Ebenso wenig teile ich die Schlussfolgerung, mit den Regelungen werde Psychotherapie zu einem Luxusgut oder es werde gesetzlich eine Zweiklassenmedizin geschaffen. Psychotherapeutische Krankenbehandlung wird nicht aus dem Leistungskatalog der gesetzlichen Krankenversicherung gestrichen. Die Psychotherapie-Richtlinie besteht fort. Auch der Sicherstellungsauftrag der vertragsärztlichen Versorgung bleibt bestehen.
Das bedeutet nicht, dass mir mögliche Auswirkungen auf den Zugang gleichgültig wären. Wenn durch eine veränderte Vergütung tatsächlich weniger Behandlungsplätze für gesetzlich Versicherte zur Verfügung stehen, muss das überprüft werden. Gerade bei schweren psychischen Erkrankungen, akuten Krisen oder bei Kindern und Jugendlichen darf eine finanzielle Steuerung nicht dazu führen, dass notwendige Behandlung faktisch unerreichbar wird.

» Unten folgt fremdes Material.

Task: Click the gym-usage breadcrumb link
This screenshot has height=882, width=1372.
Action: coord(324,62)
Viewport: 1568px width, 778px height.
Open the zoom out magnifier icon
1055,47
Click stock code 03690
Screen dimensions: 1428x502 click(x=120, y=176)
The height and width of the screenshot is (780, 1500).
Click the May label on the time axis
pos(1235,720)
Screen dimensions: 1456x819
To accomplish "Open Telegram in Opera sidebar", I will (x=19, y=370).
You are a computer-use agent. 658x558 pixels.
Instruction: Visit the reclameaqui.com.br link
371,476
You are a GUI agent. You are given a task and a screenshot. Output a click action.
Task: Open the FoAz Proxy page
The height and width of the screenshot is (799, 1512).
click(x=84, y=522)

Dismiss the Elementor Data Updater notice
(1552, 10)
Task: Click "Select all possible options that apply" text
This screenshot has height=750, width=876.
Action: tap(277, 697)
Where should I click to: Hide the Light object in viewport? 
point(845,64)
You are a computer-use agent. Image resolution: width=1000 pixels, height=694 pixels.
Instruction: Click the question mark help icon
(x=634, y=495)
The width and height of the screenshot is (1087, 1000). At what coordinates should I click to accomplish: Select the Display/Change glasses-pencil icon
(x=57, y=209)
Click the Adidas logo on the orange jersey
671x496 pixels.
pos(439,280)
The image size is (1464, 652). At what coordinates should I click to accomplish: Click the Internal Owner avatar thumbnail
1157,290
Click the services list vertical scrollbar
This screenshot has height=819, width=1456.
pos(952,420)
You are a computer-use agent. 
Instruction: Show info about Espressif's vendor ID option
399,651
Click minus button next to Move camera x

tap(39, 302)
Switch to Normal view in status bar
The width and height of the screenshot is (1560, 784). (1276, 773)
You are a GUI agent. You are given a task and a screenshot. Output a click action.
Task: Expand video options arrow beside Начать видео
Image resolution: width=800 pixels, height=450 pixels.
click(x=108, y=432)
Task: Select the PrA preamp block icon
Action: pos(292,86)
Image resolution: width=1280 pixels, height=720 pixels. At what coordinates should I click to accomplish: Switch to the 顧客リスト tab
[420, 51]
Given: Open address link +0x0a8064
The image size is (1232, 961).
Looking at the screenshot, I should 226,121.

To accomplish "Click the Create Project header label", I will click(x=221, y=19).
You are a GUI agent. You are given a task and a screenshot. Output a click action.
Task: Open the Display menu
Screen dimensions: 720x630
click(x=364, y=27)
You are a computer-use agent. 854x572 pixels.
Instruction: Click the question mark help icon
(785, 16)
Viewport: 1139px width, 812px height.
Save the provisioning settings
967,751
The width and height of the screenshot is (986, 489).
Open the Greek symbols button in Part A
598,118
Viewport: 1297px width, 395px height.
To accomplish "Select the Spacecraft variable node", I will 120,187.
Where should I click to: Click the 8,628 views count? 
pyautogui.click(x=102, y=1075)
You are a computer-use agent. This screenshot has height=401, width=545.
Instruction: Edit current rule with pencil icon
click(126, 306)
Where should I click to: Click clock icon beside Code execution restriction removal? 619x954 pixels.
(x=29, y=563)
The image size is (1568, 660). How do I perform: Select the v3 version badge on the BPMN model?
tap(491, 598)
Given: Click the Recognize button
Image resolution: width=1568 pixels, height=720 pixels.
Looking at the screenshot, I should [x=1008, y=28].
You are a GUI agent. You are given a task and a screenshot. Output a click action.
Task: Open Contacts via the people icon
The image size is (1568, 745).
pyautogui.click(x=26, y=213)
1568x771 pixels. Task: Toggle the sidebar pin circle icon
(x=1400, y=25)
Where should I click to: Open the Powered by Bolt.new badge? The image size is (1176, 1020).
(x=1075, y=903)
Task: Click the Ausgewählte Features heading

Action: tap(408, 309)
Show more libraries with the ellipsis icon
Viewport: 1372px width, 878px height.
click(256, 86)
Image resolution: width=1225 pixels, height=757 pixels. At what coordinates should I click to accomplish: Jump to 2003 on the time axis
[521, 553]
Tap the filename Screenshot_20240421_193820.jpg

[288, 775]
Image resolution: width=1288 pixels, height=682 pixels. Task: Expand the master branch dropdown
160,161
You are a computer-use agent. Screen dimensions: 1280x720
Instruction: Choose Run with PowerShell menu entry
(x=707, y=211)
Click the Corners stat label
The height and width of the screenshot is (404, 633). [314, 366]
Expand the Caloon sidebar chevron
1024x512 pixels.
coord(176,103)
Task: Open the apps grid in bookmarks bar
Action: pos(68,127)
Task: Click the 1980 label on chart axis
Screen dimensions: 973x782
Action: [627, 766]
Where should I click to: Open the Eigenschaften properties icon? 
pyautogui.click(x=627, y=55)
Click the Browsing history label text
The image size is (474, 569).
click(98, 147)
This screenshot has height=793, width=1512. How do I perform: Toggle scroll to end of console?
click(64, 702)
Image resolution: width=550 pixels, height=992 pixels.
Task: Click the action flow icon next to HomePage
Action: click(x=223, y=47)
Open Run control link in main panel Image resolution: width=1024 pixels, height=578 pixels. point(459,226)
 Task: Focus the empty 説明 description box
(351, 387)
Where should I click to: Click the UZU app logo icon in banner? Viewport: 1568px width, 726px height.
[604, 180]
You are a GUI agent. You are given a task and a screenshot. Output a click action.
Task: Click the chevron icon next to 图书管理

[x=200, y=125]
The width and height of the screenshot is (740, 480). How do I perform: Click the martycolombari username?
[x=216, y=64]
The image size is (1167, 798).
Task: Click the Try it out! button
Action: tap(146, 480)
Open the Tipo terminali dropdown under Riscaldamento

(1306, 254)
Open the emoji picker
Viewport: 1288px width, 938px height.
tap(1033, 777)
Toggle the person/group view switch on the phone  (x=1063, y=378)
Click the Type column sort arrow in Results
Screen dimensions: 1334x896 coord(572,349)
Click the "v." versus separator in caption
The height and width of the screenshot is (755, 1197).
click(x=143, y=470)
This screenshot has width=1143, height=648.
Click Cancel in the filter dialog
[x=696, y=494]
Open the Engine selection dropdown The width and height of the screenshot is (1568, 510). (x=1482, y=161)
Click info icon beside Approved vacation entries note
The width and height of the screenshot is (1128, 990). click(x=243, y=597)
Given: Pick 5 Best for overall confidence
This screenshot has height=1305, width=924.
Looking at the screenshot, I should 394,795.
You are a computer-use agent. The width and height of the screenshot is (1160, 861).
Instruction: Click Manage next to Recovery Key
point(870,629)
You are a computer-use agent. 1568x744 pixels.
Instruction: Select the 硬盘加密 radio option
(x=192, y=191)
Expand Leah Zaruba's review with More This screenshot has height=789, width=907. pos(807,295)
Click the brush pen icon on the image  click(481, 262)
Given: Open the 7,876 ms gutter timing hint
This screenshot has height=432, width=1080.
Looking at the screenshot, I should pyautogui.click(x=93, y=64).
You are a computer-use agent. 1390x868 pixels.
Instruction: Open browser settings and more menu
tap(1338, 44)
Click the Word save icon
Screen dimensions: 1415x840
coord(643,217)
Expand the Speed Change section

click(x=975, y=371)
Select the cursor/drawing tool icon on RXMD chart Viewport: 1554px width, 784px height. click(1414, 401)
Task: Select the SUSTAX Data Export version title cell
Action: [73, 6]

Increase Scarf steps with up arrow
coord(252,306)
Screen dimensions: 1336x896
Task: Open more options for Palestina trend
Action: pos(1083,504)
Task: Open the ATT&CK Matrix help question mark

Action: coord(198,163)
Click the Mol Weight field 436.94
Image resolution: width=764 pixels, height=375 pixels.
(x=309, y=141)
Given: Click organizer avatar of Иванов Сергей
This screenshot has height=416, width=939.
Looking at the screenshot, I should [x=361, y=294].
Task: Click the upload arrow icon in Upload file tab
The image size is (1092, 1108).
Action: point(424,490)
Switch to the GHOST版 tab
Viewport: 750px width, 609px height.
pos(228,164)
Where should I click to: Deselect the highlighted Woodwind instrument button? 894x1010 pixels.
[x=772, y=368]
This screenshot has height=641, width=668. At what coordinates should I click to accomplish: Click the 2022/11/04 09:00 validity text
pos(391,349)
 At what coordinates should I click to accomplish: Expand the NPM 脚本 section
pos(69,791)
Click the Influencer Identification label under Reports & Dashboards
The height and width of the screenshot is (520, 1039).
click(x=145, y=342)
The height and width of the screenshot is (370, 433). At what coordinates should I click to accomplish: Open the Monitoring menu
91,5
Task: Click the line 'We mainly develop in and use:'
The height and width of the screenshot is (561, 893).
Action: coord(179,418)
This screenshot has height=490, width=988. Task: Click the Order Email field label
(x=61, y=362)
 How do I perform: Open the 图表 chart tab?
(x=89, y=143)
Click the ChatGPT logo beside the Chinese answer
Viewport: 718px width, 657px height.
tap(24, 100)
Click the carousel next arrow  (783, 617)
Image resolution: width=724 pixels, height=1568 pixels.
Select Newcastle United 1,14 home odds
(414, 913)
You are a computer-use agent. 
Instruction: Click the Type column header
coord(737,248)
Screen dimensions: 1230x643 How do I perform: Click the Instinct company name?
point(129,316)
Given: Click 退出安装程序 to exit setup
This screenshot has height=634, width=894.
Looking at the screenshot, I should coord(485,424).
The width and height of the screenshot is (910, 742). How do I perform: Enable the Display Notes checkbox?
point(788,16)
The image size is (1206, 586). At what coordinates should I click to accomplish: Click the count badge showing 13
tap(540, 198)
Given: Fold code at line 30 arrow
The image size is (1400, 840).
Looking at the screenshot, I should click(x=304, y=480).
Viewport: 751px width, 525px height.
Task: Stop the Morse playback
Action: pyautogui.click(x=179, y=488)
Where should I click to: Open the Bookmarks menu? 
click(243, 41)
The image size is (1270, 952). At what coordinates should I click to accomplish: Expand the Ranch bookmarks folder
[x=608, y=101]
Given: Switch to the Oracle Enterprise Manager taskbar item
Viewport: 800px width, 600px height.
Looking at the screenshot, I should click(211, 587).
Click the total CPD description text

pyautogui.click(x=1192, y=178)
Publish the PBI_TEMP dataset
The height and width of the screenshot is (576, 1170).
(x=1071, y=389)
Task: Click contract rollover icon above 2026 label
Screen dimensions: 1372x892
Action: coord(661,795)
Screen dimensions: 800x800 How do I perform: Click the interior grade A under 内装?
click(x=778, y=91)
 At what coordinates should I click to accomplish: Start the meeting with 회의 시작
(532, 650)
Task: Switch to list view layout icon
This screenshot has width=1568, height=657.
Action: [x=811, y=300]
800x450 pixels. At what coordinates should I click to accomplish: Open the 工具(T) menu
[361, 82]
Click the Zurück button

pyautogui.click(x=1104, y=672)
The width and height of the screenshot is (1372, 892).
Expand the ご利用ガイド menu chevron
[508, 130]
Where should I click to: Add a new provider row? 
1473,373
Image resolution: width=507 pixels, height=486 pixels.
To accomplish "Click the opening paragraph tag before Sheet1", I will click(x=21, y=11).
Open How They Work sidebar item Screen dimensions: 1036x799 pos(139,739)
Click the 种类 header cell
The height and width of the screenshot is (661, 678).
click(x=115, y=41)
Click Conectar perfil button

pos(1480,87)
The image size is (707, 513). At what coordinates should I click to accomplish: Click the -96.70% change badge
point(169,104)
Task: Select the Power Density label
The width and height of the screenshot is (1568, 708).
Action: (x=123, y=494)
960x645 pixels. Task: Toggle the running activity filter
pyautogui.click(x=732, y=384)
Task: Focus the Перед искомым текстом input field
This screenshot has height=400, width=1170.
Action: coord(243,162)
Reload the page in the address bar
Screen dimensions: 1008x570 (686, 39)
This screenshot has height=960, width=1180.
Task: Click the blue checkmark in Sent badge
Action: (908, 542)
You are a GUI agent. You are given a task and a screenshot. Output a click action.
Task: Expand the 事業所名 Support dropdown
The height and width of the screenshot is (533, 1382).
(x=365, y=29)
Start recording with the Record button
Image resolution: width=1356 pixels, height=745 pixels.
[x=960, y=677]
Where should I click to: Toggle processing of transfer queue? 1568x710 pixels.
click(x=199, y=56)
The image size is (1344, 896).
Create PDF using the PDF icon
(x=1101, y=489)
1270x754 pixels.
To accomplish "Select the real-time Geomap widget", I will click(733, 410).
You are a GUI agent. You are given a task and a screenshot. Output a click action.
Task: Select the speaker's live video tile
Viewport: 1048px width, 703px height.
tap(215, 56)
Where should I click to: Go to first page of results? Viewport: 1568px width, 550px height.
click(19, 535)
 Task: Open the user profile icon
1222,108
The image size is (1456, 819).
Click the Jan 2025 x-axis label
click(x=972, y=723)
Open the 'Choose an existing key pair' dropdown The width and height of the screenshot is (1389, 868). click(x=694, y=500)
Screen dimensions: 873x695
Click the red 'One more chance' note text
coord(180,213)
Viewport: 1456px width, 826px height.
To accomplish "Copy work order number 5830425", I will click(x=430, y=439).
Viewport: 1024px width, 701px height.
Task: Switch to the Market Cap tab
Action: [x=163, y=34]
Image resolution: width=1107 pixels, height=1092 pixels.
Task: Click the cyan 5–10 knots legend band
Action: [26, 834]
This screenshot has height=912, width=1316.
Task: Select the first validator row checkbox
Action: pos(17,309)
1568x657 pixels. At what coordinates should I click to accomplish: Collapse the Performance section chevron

Deshalb ist für mich die richtige Konsequenz nicht, die gesamte Reform vorsorglich zurückzunehmen. Wir müssen uns ansehen, was tatsächlich passiert. Entscheidend sind belastbare Daten über Wartezeiten, Behandlungszahlen und Versorgungskapazitäten. Dann kann gezielt korrigiert werden, wenn sich konkrete Fehlentwicklungen zeigen.
Für bereits begonnene psychotherapeutische Behandlungen ist zudem ausdrücklich vorgesehen, dass diese bis zu ihrem Abschluss im Rahmen der Honorarverteilung ohne Abzug vergütet werden. Damit wurde im parlamentarischen Verfahren eine wichtige Absicherung für laufende Therapien geschaffen.
Ich widerspreche deshalb auch der Darstellung, der Gesetzgeber beschneide bewusst eine „lebensrettende Infrastruktur“. Psychotherapie bleibt ein unverzichtbarer Teil der medizinischen Versorgung. Aber ein unverzichtbarer Leistungsbereich ist nicht automatisch ein von Finanzierungsregeln ausgenommener Leistungsbereich.
Die gesetzliche Krankenversicherung muss notwendige Behandlung finanzieren können. Dazu gehört Psychotherapie. Gleichzeitig muss sie für mehr als 70 Millionen Versicherte dauerhaft bezahlbar bleiben. Diese beiden Anforderungen gegeneinander auszuspielen, wäre aus meiner Sicht der falsche Weg.
Meine Position bleibt deshalb klar. Keine pauschale Rücknahme der Budgetierung und keine Sonderstellung, die Psychotherapie grundsätzlich von Konsolidierungsmaßnahmen ausnimmt. Gleichzeitig werde ich darauf achten, ob die neuen Regelungen bei schwer erkrankten Menschen zu tatsächlichen Versorgungslücken führen. Wo sich das anhand belastbarer Zahlen zeigt, muss gezielt nachgesteuert werden.